### SELECTED EXTRACT
- - - -

A way to handle data that come in petabytes
Curoverse content system expanding base for genome projects
Anyone collecting data needs a place to put it. Harvard geneticist George Church felt that need acutely in his Personal Genome Project. In the early 2000s, he had the audacious goal of sequencing some 100,000 human genomes, each 25,000 times the size of a traditional electronic record. But though his vision was ripe, the infrastructure to store and manipulate these titanic data sets was not.
Church commissioned Alexander Wait Zaranek, a computer science researcher in his lab, to scope out the tools available. None were suitable, so Zaranek and colleagues Ward Van-dewege and Tom Clegg began building one. Arvados was born.
It’s a content-management system for large genomic data sets. Just as blogging platforms such as WordPress let journalists and writers upload data — text, videos, images — and work with them, Arvados lets researchers and clinicians import genetic data files. They can then run a variety of analyses or share the data.
The first generation of Arvados was activated in 2007 for the genome project. By 2013, its founders had spun off the venture as a free-standing company, Curoverse. In December 2013, Curoverse announced $1.7 million in seed funding to develop its software.

- - - -

### TASKS TO PERFORM
(a) Say whether each statement agrees with the article on Arvados, and back each yes or no with the deciding words quoted from it: (i) Arvados was first put into use in 2007 for the genome project; (ii) Church built Arvados himself; (iii) Zaranek found an existing tool that met the need.
(b) Reproduce the part of the Arvados article starting with "It’s a content-management" and going on through "share the data.".

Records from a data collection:
- - - -

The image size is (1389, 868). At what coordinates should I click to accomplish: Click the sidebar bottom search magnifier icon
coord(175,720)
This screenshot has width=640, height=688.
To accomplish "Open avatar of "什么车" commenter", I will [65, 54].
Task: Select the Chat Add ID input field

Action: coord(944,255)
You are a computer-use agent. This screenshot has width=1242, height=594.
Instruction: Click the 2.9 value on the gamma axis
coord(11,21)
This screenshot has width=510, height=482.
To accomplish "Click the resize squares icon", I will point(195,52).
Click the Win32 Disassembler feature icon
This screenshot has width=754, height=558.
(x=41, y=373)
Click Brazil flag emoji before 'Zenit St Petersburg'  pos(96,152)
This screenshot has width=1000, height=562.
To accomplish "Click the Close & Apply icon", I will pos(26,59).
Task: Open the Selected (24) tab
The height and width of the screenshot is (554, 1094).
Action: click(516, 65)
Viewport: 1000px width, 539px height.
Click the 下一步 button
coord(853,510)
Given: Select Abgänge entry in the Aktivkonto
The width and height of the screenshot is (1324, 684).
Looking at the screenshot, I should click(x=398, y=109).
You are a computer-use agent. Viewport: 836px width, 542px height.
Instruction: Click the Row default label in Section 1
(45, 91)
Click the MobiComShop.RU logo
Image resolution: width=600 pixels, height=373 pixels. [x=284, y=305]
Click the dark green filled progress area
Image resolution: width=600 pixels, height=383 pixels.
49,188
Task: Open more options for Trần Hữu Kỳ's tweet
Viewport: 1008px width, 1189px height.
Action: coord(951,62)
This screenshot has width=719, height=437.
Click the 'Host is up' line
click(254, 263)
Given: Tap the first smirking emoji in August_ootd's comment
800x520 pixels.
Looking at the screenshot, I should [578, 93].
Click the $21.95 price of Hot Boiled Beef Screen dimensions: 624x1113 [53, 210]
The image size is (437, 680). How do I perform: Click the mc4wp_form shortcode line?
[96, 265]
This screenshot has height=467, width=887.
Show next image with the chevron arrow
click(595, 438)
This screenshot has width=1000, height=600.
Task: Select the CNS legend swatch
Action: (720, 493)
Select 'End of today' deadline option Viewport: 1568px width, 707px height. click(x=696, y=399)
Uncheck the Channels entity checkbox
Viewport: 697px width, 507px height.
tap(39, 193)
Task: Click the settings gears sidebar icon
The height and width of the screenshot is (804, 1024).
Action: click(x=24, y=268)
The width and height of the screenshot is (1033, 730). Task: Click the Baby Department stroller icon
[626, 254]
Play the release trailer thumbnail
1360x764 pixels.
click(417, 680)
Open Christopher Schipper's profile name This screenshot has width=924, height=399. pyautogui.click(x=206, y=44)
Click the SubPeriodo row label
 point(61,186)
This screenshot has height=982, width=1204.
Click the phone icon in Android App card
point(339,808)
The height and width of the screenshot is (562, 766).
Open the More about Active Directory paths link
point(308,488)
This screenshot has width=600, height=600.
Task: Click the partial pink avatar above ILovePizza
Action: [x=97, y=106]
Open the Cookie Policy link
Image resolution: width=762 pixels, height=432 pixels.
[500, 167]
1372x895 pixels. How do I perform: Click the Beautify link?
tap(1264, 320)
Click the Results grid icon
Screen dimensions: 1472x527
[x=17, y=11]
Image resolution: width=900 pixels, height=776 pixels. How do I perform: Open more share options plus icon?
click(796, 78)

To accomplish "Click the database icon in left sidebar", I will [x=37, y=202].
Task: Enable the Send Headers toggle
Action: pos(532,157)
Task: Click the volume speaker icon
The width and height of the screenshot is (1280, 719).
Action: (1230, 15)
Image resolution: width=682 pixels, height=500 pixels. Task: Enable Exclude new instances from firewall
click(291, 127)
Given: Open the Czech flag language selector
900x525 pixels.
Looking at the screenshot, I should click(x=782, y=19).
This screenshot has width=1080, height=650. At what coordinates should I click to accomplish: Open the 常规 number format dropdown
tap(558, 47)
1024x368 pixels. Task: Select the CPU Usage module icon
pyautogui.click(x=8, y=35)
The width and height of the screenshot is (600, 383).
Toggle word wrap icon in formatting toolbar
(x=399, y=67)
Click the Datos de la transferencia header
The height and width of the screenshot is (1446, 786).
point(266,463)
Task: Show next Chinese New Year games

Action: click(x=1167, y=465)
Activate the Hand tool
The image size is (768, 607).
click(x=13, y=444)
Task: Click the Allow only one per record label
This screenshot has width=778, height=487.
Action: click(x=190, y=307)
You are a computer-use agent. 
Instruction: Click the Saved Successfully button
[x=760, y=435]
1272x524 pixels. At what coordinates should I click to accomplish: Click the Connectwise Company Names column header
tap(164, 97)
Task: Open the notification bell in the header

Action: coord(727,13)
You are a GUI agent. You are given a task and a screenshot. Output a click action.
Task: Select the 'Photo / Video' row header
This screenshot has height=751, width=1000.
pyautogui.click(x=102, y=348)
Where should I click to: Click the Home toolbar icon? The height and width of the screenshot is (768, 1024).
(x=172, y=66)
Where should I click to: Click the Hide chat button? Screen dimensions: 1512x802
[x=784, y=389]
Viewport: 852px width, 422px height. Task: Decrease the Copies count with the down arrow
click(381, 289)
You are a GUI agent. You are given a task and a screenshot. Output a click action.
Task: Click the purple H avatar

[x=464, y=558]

- - - -

### ANSWERS FOR THIS EXERCISE
(a)
(i) Yes: "The first generation of Arvados was activated in 2007 for the genome project."
(ii) No: "Zaranek and colleagues Ward Van-dewege and Tom Clegg began building one."
(iii) No: "None were suitable"

(b)
It’s a content-management system for large genomic data sets. Just as blogging platforms such as WordPress let journalists and writers upload data — text, videos, images — and work with them, Arvados lets researchers and clinicians import genetic data files. They can then run a variety of analyses or share the data.